In generale «il materiale scarseggia – spiega Ariotti – e i tempi di consegna sono lunghi. Per la ghisa in pani, ad esempio, proseguono le difficoltà del Brasile nel garantire le forniture, legate quasi certamente agli sviluppi della pandemia. A oggi, si ipotizzano i nuovi arrivi dal Sudamerica non prima dell’autunno». In questo caso «non siamo ancora a rischio fermo della produzione – prosegue il presidente -, ma i costi sempre maggiori erodono i margini e complicano i piani di crescita e di investimento delle aziende al punto che le nostre previsioni, che solo poche settimane fa lasciavano prevedere un recupero di quanto perso nel 2020 già a fine 2021, potrebbero venire disattese».

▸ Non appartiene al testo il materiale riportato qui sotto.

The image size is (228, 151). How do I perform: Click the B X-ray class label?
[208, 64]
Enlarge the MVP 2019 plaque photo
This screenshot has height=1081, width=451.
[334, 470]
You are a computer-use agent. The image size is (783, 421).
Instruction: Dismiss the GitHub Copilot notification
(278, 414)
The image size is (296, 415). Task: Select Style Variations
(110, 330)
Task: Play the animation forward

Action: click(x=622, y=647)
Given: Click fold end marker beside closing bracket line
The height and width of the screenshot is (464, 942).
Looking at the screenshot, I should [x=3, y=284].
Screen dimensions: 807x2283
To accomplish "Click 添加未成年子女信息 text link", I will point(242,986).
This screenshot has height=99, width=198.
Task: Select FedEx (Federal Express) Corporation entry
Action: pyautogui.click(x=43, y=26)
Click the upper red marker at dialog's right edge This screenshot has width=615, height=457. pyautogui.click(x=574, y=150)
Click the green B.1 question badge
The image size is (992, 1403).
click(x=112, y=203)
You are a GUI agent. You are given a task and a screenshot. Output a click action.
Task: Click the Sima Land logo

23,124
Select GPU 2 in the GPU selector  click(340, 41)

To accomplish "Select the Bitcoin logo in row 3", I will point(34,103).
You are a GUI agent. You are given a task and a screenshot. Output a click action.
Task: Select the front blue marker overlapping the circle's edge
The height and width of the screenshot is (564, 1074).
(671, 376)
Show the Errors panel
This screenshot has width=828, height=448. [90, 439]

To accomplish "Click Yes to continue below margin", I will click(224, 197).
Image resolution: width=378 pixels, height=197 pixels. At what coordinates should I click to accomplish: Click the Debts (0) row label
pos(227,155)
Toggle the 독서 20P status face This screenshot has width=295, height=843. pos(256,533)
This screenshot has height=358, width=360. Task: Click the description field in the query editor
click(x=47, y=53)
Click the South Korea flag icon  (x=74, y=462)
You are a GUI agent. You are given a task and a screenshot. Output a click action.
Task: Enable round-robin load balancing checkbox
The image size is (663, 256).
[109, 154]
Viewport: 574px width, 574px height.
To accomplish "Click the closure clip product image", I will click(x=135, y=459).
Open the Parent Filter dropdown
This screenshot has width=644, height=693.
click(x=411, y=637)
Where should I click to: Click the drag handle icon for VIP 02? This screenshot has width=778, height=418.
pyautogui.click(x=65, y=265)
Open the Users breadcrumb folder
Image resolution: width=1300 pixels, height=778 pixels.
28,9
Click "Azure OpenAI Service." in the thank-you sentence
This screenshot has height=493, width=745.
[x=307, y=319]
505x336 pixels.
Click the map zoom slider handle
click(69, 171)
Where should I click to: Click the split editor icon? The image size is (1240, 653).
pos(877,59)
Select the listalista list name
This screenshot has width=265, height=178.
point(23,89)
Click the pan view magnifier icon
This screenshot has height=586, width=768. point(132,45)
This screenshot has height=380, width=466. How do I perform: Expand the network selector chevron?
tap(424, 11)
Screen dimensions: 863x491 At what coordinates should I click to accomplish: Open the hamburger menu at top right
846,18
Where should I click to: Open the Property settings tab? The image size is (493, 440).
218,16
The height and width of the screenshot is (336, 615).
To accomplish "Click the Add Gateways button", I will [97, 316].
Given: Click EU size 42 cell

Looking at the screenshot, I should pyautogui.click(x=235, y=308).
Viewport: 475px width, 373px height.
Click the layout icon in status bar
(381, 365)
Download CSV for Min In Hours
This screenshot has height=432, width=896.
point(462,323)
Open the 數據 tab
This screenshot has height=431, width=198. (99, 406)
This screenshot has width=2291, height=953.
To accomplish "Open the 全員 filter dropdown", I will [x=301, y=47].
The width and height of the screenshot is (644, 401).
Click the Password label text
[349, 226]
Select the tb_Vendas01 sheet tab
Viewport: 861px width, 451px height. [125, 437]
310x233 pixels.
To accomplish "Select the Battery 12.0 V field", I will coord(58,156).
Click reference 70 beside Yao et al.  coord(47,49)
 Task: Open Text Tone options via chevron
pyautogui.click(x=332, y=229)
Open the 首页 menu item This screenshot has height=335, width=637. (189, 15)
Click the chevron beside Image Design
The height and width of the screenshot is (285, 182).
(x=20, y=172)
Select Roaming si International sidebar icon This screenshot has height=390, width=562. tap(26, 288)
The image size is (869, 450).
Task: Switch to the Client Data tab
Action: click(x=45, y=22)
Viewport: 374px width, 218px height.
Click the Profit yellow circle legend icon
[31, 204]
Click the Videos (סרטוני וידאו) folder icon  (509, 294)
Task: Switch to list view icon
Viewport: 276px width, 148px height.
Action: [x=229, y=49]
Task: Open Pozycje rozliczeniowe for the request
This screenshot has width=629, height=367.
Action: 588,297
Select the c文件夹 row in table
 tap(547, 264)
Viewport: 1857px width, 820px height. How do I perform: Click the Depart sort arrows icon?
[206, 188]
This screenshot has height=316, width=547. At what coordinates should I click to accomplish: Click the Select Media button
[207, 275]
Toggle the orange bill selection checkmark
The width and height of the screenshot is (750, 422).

Per alcuni piccoli produttori, rivela un’indagine interna, risulterebbe più conveniente rallentare la produzione piuttosto che subire gli extracosti legati ai rincari. Un rischio che le filiere, cui le fonderie sono interconnesse (tra queste quelle dell’automotive, della meccanica, della produzione di energia elettrica, del settore estrattivo, dell’edilizia e dell’aerospazio) non possono permettersi di correre. «Siamo un anello chiave per la transizione a un’economia più sostenibile – conclude Ariotti -: nelle fonderie vengono prodotti componenti per pale eoliche, centrali idroelettriche e automobili sempre più leggere. Senza i nostri prodotti, la decarbonizzazione che l’Ue vuole è impossibile. E non è facile sostituirci: operiamo ai più alti livelli di sostenibilità e possediamo un know-how che altrove non esiste. Questo patrimonio immateriale deve però esserci riconosciuto dalle industrie committenti».